Records excerpted from a collection

----------

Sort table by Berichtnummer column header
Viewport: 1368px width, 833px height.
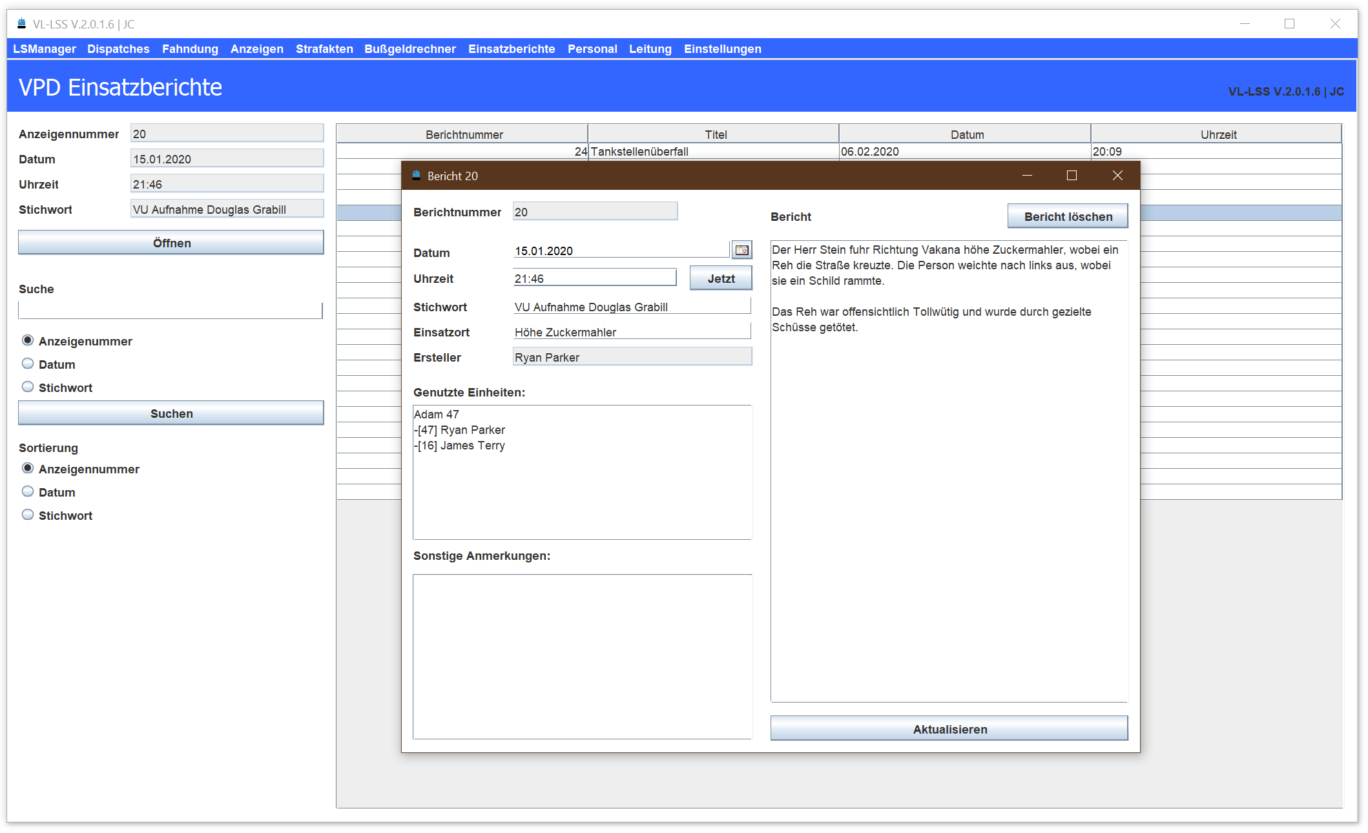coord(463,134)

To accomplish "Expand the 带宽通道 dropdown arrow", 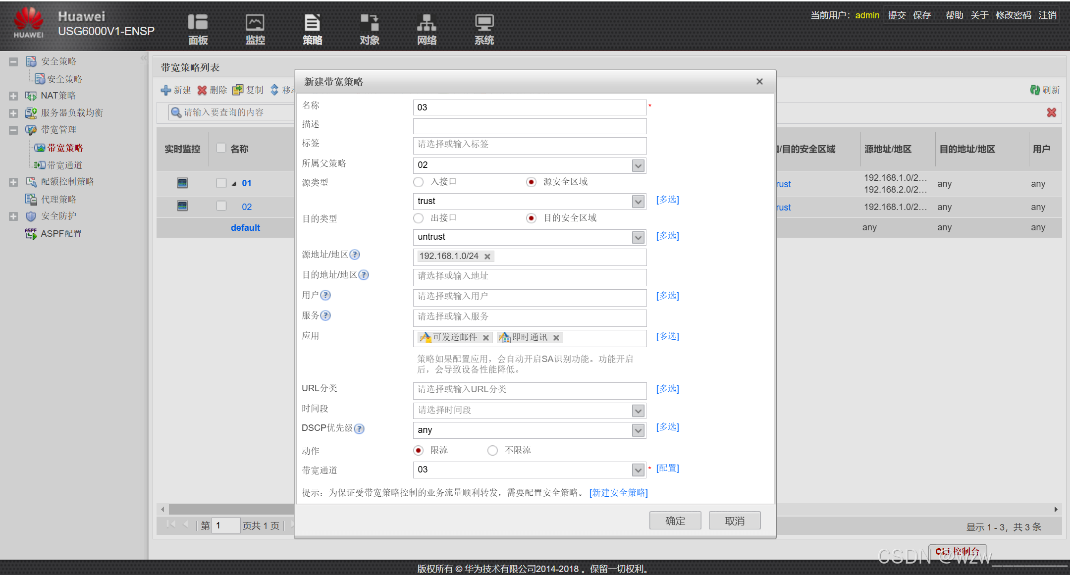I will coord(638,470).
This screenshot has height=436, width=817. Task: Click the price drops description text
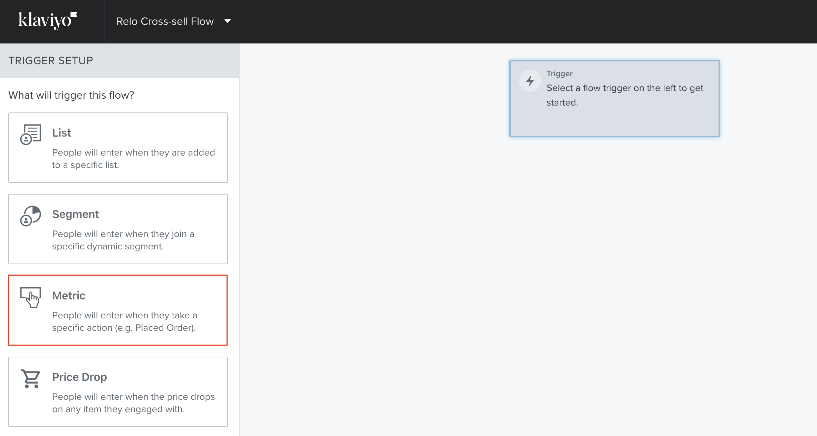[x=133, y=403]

----------

» Work to complete
Only the lines from the one with "This screenshot has" through the last line above belong in the answer. Reproduce them exactly, without the pictures.

» Output of the exercise
This screenshot has height=436, width=817. Task: Click the price drops description text
[x=133, y=403]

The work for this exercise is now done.